Influence of cavity and ramp layout on combustion performance in a strut-based scramjet combustor

Abstract

The computational analysis focuses on the flow performance of a wall-mounted cavity and ramp within DLR scramjet model operating in a reacting flow environment. The analysis encompasses a base setup aligned with DLR experiments, along with suggested configurations featuring different lower wall cavity depth and a fixed upper wall ramp. The 2-D Reynolds-Averaged Navier-Stokes approach (RANS) combined with Shear Stress Transport (SST) k-ω turbulence model, which incorporates single-step reaction chemistry, is utilized in steady-flow simulations. Subsequently, the unsteady-flow computations are completed using the Delayed Detached Eddy Simulation (DDES) with the SST k-ω turbulence model as a continuation of RANS analysis to compute and observe the coherent structures by using data driven methods. To examine shock structures and their associations with shear layer mixing characteristics, the cavity and ramp are positioned downstream of the strut.

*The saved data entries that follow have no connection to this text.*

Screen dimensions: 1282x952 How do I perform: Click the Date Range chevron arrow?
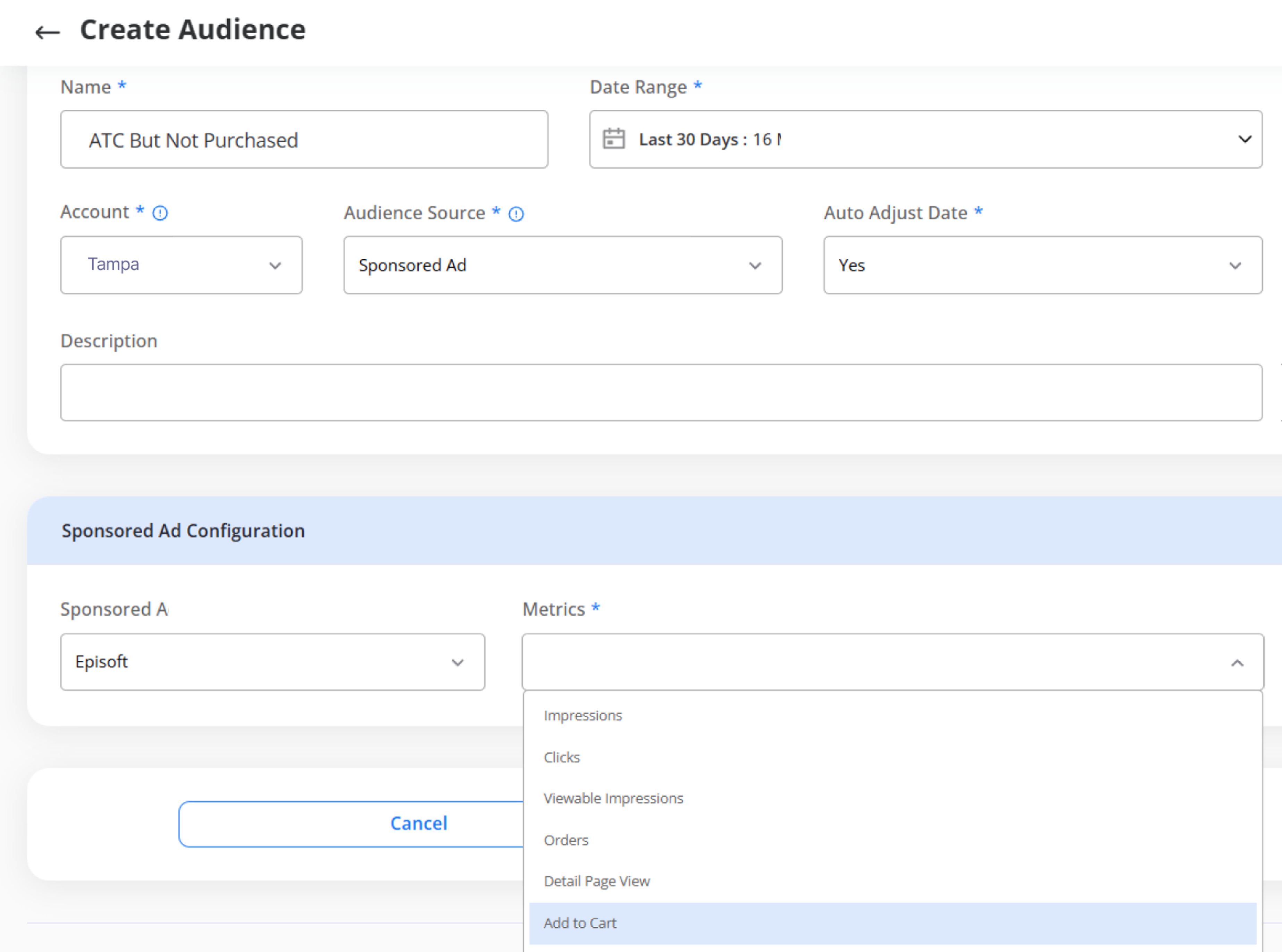[x=1245, y=139]

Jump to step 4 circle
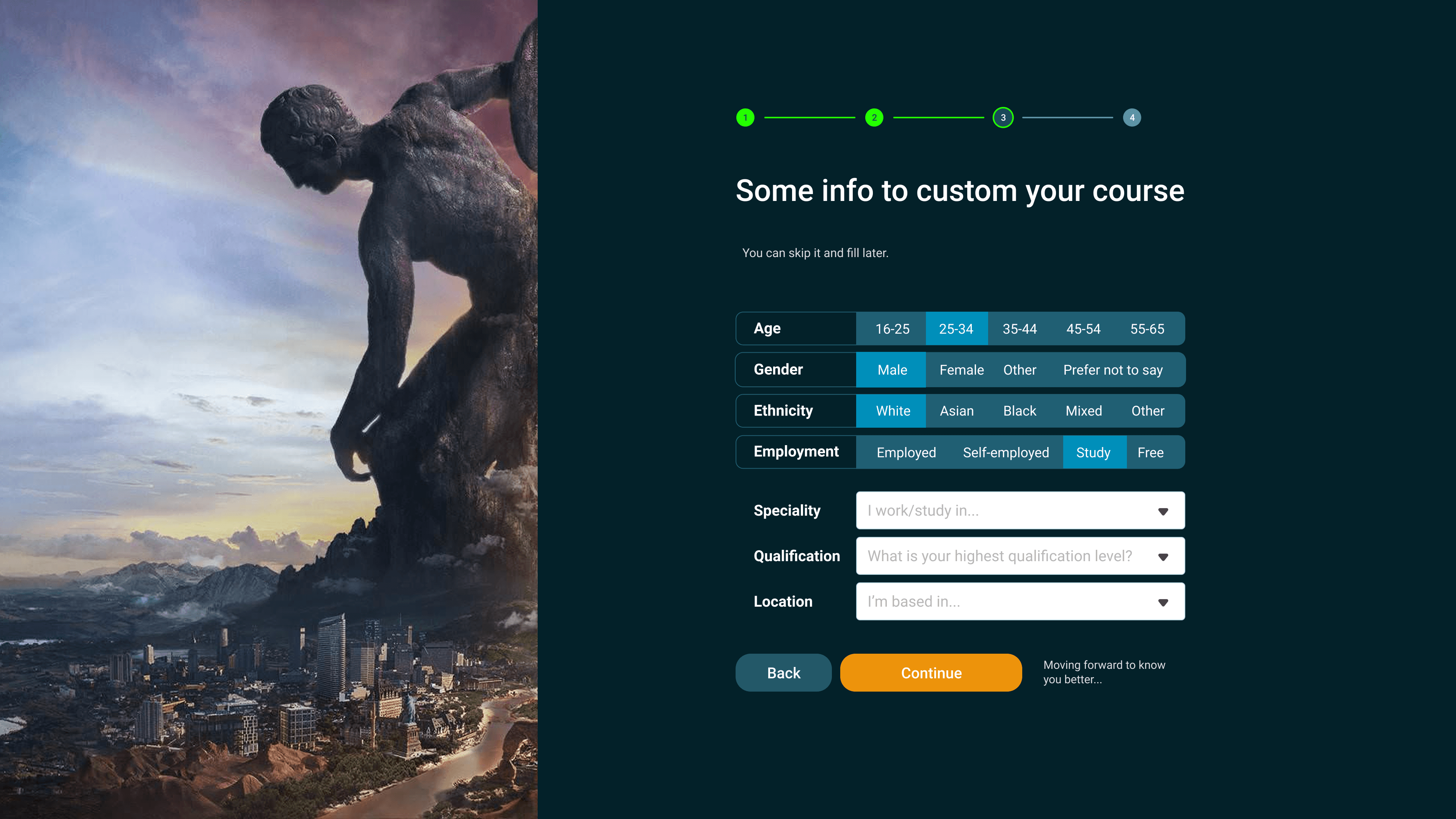1131,118
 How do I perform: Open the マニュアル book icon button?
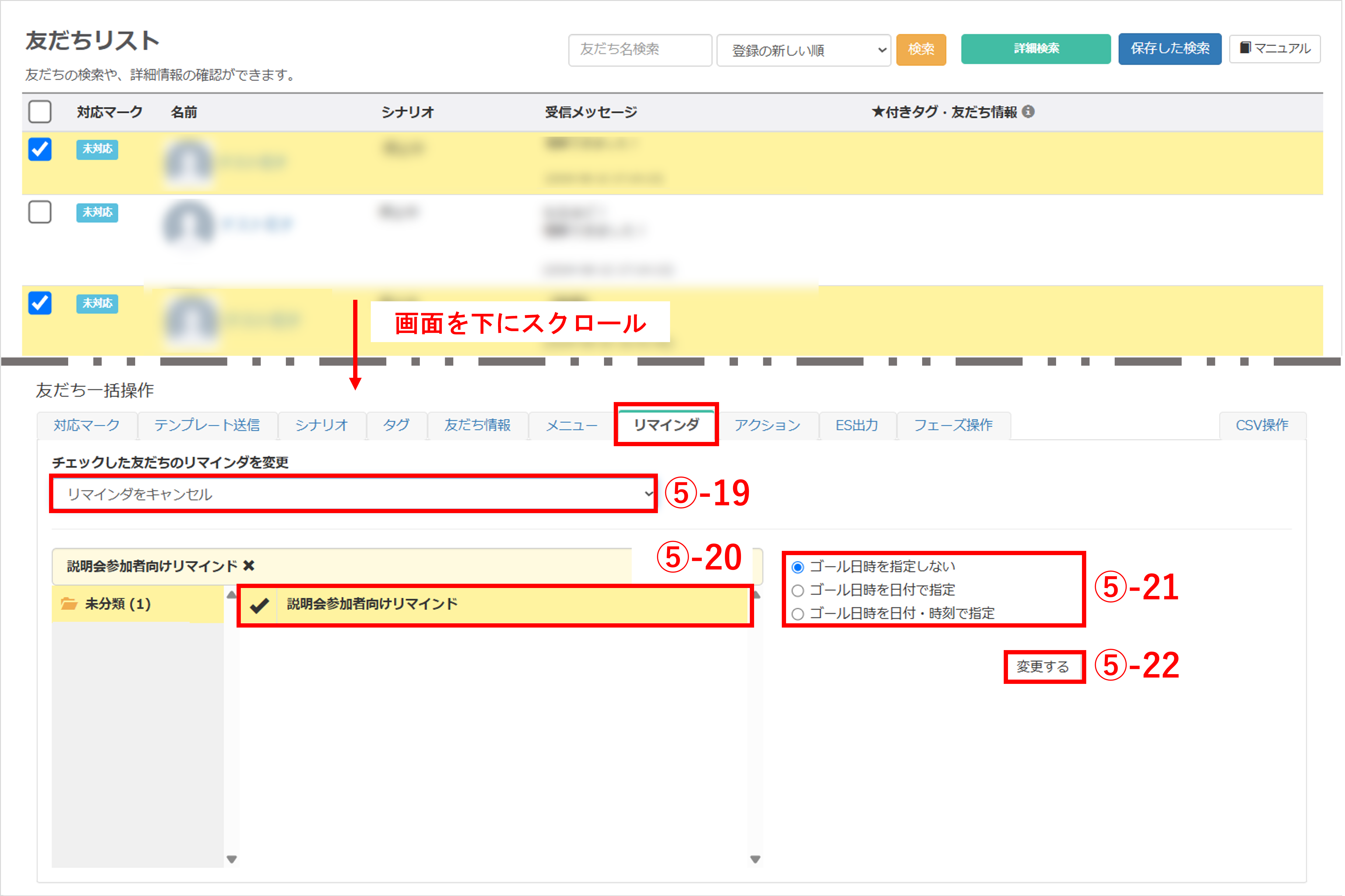tap(1274, 49)
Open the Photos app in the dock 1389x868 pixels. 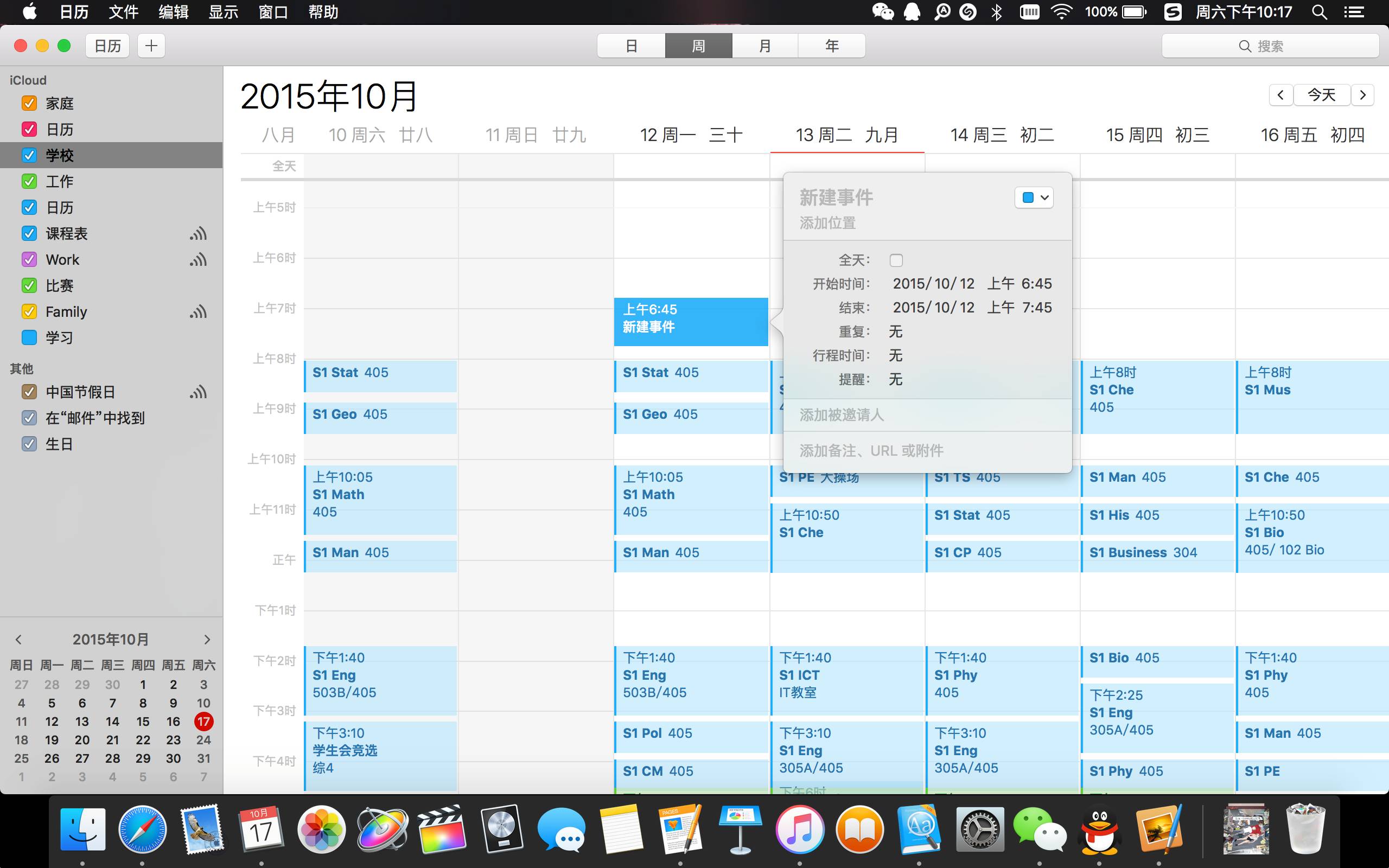click(321, 829)
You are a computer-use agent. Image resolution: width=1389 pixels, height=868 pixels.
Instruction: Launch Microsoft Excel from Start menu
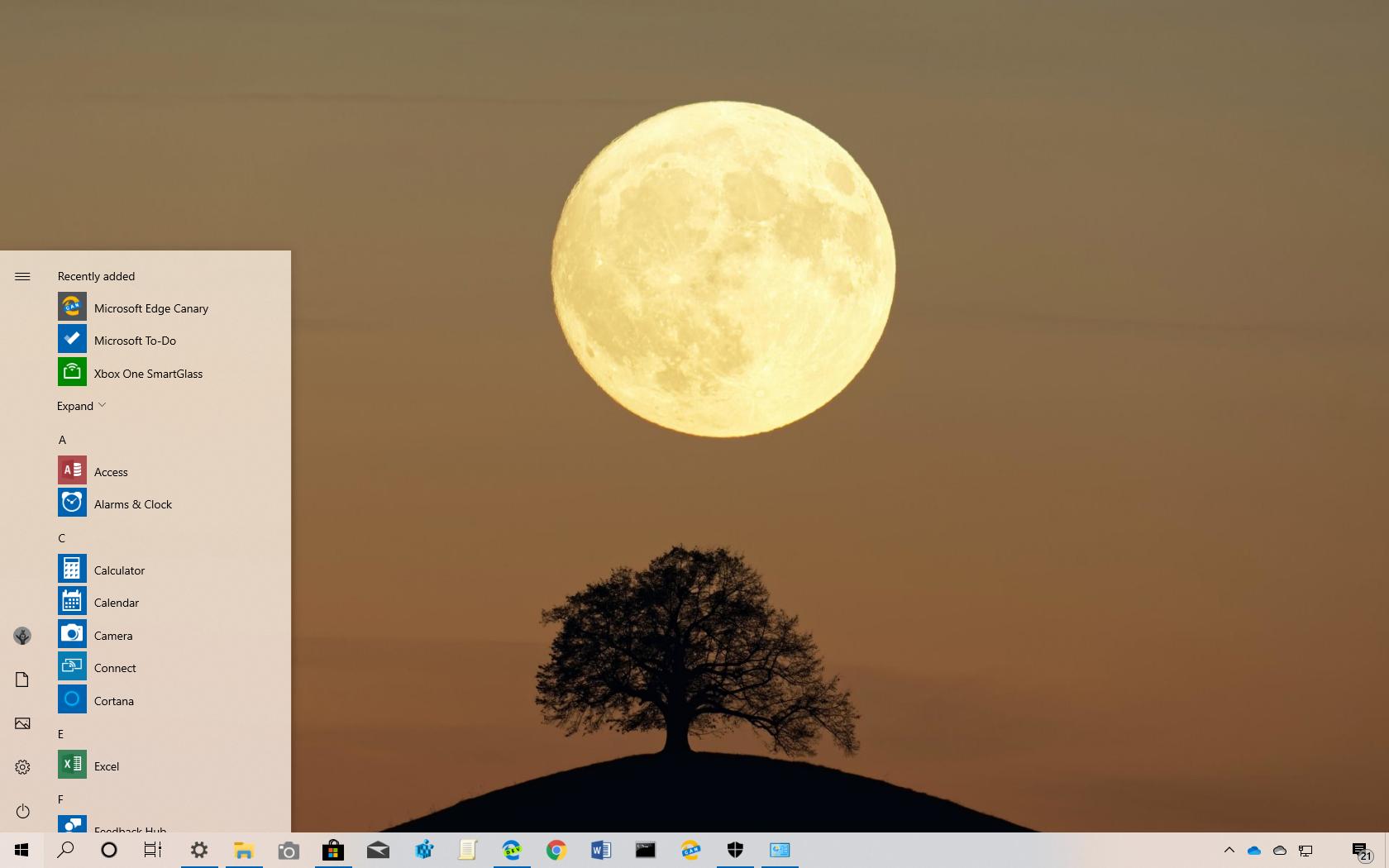[106, 765]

Inclusion of the cavity and ramp increase the number of shock waves in the flow substantially. Accordingly, complete combustion occur earlier than in the baseline model which is accompanied by a subtle increase in total pressure loss. Due to intense interactions between shock waves and shear layers, combustion zone widens laterally as the cavity displaces the shock train downstream of the strut injector. DDES results are processed to observe the dynamics and the coherent structures employing Dynamic Mode Decomposition (DMD) and Spectral Proper Orthogonal Decomposition (SPOD) methods. Both analysis show that the recirculation zone proceeds into the core engine with the progressive deepening of the cavity leading to a consequential stationary combustion.